# Chausson 97 Allegro 2008 Panoramic Roof



## 123stickyend (Apr 4, 2017)

Our Panoramic roof window (non opening) has shattered, has anyone had this happen to them if so where did they get a replacement from.
Have sent Chausson in France an email but not holding much hope of them getting back to us.
T.C. Motorhomes in Hythe Kent said they may be able to order one for us if we send pictures measurements and info of the Trigano Plate under the bonnet, could
be a long time before we get one once it has been ordered also could cost up to £1000.

Roger


----------



## Drew (May 30, 2005)

Hi Roger,

As a newcomer why not try rewording your question using please and thank you, you might just get a reply.


----------



## JanHank (Mar 29, 2015)

Don't take notice of Drew Roger, he's having an off day no doubt. Sorry to here of your trouble.
We dislike the panorama roof in our van and have covered it, but that doesn't help you.
Hope someone will be able to suggest something for you.
Jan


----------



## cabby (May 14, 2005)

You are in luck Roger, Premier motorhomes in Chichester are Dealers of that Marque, a first class dealer very helpful.01243 210030. Do let us know how you get on please.


----------



## Drew (May 30, 2005)

Hi Jan, 

Drew wasn't having an off day yesterday, I believe that "Please and Thank You" is the polite way to go when asking for assistance, especially from a non member on a first posting.

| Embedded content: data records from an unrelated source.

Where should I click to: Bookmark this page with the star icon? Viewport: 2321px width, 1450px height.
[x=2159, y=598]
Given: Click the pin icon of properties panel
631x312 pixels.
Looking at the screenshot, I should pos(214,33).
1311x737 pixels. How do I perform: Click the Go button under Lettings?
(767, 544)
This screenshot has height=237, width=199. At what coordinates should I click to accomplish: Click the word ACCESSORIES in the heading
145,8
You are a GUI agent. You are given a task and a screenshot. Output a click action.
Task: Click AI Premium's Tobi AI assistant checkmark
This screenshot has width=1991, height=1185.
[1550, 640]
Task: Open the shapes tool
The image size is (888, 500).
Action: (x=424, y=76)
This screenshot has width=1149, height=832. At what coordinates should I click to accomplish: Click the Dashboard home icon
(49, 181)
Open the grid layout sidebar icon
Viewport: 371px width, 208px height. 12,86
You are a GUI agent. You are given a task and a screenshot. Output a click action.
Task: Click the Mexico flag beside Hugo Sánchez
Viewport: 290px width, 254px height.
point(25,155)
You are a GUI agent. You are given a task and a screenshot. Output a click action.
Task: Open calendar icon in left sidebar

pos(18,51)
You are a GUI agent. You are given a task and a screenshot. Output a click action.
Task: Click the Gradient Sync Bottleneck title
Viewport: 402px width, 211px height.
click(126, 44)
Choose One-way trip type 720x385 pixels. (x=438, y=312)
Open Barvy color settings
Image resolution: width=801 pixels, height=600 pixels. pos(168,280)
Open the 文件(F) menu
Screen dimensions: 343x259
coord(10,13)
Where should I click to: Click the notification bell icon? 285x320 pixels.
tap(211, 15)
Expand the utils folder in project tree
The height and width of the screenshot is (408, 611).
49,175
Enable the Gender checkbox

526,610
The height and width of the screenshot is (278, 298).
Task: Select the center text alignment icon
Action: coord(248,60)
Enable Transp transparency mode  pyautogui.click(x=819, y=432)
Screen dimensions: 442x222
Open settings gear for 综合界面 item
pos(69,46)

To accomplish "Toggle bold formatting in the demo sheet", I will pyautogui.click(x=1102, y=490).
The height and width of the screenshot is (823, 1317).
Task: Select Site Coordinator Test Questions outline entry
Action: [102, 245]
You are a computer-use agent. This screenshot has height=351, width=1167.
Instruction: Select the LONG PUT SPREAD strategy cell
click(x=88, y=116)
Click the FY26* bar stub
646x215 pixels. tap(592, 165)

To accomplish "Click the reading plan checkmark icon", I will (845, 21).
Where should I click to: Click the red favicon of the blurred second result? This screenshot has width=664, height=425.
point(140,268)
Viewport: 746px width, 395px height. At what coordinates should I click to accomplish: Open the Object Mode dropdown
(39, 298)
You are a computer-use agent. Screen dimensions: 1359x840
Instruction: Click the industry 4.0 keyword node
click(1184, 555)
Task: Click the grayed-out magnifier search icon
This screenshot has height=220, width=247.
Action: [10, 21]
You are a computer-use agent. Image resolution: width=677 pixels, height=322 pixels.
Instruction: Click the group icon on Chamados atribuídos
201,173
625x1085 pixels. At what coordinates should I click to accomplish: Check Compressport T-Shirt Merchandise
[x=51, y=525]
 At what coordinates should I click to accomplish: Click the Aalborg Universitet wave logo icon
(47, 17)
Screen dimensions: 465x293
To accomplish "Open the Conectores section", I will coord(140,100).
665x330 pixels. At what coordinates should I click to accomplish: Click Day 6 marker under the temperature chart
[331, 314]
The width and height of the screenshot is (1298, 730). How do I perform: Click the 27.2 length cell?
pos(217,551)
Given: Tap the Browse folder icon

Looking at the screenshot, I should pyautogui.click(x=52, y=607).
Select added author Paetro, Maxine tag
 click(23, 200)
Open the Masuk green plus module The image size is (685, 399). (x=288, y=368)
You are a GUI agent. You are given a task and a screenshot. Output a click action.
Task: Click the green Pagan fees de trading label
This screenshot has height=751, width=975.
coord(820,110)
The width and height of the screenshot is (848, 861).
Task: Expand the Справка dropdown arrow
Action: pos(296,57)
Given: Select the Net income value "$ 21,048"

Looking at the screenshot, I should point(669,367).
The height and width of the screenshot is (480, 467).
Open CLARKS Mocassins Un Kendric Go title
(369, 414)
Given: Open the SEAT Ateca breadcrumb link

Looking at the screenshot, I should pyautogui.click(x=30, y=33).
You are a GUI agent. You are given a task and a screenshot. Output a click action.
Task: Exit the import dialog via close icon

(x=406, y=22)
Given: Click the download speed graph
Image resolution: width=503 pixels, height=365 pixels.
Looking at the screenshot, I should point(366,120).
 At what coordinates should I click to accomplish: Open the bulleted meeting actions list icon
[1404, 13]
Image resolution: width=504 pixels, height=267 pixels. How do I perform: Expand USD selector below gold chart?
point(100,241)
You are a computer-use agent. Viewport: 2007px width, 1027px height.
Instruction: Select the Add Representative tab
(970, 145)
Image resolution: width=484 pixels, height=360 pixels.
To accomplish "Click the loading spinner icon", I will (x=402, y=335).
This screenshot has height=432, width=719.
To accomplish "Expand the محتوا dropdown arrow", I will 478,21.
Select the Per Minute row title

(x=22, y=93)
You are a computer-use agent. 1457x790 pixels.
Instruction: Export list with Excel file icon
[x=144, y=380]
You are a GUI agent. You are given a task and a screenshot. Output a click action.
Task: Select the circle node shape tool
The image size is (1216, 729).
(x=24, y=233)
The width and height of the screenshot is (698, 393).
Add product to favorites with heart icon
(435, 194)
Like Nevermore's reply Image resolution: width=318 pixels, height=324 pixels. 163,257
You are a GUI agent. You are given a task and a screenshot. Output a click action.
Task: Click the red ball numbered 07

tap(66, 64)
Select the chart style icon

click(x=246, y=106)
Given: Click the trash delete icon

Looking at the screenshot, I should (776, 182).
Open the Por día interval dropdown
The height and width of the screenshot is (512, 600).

As a seventy five year old fart I believe we are gradually loosing our manners. I am quite sure that most of us on here were brought up to say "Please and Thank You", I wonder how many of our Grandchildren or Great Grandchildren remember to use them? I know that I/we have to remind ours every time we see them.


----------



## JanHank (Mar 29, 2015)

Hi Drew,
This 72 year old `old biddy´ doesn´t agree with you :laugh:.
Yes I would also correct a child, or a family member, or a good friend, but not a stranger, especially one who needs help quite desperately, even I might omit saying please in a case like his.
When we first moved here lack of manners from the locals was quite striking to us, over the years we have got used to it and I would never dream of correcting them.
Poor old Roger probably thinks we are a lot of school teachers and will never appear at our doors again :frown2:

We all have our faults, well you lot do, I´m purrfect, lets forgive him for his eh?
Jan


----------



## LT Man (Nov 11, 2016)

Roger just wanted a bit advice and you have hijacked his post for a bit rant at each other.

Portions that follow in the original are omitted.